Why does tcpdump not render ASCII packet data in a human readable format when tcpflow does?

tcpdump and tcpflow are two very different tools with very different purposes. It is true that both capture TCP/IP packets, or read them from pcaps, analyze them, and produce text output. However, tcpdump is primarily focussed on analyzing packet headers, and generally ignores the application payload carried in those packets. In stark contrast, tcpflow is designed to extract the payload, and discard the headers, and reassemble it so that the user can see the byte-stream carried by the TCP connections that exchanged the raw packets.

Note that wireshark undertakes both these tasks simultaneously; in practice, it is difficult and generally not useful to display the entire TCP byte-stream in a single pane, and so wireshark defers to protocol-specific dissectors to break the stream into the messages that the protocol encodes. These can be displayed at the time they were exchanged on the network to give a useful rendering of the protocol conversations as they progressed.

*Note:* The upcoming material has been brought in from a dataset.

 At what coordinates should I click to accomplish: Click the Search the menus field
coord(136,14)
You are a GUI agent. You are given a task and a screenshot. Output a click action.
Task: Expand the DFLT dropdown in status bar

It is possible to get tcpdump to display the packet payload by using its -A flag, in which case you will see the text content of ASCII packet-data in a readable form. However this output still differs from what tcpflow shows: tcpflow will reorder TCP segments according to their sequence numbers and suppress retransmissions, while tcpdump shows that low-level detail that is critical to understanding what is happening at the network layer.